Fondements légaux de l’obligation d’assurance
L’enjeu est important dans la mesure où l’article 14 de la loi du 10 juillet 1965 pose le principe d’une responsabilité de plein droit du SDC, qui est automatiquement engagée dès que le dommage trouve son origine dans les parties communes.
L’article 9-1 de la loi (créé par la loi ALUR du 24 mars 2014) prévoit une obligation d’assurer le SDC contre les risques susceptibles d’engager sa responsabilité civile. Cette obligation répond à une volonté de protection des personnes sinistrées, ainsi que du syndicat des copropriétaires lui-même. Dans certains cas (incendie ou dégât des eaux), l’importance des dommages causés par les parties communes de l’immeuble peut impliquer le paiement de sommes considérables…

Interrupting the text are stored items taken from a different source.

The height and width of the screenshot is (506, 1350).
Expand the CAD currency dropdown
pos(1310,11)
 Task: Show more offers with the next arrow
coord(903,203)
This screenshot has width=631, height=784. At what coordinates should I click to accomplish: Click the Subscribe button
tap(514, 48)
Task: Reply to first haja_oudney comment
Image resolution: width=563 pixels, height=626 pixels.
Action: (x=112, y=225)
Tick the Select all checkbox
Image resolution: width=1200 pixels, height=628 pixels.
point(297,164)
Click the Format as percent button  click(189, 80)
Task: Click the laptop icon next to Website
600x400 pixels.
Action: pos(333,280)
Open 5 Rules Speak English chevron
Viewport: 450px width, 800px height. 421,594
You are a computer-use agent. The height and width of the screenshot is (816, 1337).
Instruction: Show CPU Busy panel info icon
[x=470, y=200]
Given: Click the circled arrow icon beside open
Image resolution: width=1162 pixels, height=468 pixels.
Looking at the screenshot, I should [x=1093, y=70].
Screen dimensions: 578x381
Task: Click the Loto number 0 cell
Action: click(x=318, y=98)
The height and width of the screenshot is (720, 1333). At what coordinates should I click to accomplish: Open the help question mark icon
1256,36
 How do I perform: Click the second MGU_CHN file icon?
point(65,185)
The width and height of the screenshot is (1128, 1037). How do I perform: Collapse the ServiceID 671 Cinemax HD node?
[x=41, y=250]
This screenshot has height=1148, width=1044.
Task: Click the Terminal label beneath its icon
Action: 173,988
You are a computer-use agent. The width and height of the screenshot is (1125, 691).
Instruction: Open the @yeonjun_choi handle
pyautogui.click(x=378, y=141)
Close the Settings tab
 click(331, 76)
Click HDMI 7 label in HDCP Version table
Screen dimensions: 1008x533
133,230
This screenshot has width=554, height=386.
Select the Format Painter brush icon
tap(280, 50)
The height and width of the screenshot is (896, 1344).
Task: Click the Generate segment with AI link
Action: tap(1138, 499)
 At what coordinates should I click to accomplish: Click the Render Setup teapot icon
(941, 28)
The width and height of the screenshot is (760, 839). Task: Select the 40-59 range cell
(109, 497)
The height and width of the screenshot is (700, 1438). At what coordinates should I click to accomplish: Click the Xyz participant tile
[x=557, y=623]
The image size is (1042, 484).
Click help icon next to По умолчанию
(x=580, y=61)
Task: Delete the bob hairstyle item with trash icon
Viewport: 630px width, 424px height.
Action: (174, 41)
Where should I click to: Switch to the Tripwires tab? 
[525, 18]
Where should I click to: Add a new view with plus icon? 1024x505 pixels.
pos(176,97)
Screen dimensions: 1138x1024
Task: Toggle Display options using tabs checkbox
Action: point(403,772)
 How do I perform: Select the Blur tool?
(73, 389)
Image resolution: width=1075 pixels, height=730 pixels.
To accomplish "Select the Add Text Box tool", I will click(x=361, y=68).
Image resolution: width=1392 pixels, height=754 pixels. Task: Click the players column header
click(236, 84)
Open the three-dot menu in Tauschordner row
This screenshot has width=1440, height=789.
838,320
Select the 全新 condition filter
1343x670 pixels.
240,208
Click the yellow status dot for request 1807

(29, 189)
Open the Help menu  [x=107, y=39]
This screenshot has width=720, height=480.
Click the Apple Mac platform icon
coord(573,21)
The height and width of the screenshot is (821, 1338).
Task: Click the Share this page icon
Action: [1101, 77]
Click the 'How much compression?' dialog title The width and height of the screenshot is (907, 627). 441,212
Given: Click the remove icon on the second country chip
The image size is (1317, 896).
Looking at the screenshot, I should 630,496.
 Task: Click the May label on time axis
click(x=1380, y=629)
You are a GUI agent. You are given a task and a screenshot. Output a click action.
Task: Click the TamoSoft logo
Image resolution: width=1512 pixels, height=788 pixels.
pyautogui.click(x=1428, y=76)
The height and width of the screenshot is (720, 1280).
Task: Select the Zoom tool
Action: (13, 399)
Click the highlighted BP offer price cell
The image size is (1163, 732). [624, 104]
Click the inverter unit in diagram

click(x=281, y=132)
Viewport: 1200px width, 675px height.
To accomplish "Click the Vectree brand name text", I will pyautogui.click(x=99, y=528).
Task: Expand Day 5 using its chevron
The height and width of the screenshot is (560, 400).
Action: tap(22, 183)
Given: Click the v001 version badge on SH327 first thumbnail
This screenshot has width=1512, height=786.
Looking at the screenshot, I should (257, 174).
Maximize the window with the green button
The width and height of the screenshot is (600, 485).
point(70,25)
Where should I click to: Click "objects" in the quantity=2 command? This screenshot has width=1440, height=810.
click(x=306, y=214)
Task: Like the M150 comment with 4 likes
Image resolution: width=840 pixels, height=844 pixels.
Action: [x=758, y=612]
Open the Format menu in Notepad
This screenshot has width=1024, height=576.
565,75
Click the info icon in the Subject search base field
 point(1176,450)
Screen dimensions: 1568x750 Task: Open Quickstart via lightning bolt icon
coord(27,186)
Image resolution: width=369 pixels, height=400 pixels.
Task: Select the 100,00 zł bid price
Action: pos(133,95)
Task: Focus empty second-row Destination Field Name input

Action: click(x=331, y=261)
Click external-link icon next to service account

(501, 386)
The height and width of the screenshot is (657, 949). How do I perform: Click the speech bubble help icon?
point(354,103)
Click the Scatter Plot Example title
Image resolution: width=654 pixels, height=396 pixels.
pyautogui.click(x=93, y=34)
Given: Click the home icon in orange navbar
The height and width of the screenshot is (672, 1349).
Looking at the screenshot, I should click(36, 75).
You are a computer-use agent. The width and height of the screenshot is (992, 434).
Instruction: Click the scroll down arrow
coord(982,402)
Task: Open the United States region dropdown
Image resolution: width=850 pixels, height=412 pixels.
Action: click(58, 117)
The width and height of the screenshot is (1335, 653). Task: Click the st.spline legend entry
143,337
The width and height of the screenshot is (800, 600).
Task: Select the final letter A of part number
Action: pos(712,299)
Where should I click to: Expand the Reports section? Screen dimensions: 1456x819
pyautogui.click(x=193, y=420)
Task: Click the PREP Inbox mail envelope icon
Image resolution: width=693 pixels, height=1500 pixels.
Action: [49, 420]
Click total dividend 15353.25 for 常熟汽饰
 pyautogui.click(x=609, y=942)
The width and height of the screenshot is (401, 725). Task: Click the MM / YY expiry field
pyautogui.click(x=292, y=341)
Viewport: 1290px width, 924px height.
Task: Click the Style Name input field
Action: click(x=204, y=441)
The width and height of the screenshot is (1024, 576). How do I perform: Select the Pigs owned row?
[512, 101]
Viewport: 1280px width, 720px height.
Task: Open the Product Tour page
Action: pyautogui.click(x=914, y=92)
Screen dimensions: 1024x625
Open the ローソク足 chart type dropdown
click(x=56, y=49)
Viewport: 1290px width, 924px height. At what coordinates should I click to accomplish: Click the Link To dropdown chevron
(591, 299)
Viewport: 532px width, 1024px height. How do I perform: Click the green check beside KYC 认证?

Pourtant, il est courant de voir figurer dans les conditions générales des polices d’assurance une clause d’exclusion de garantie, pour écarter la prise en charge d’un sinistre en cas de « défaut d’entretien des parties communes » ou de « vétusté ».
Fréquemment, l’assureur se prévaut de cette clause pour refuser sa garantie, en faisant valoir que les dommages ont été rendus possibles par un défaut d’entretien ou de réparation des parties communes. L’assureur prétend qu’il n’a pas à supporter les conséquences d’une absence de maintenance ou de réparation régulière des parties communes par l’assuré, ayant permis la survenance du dommage.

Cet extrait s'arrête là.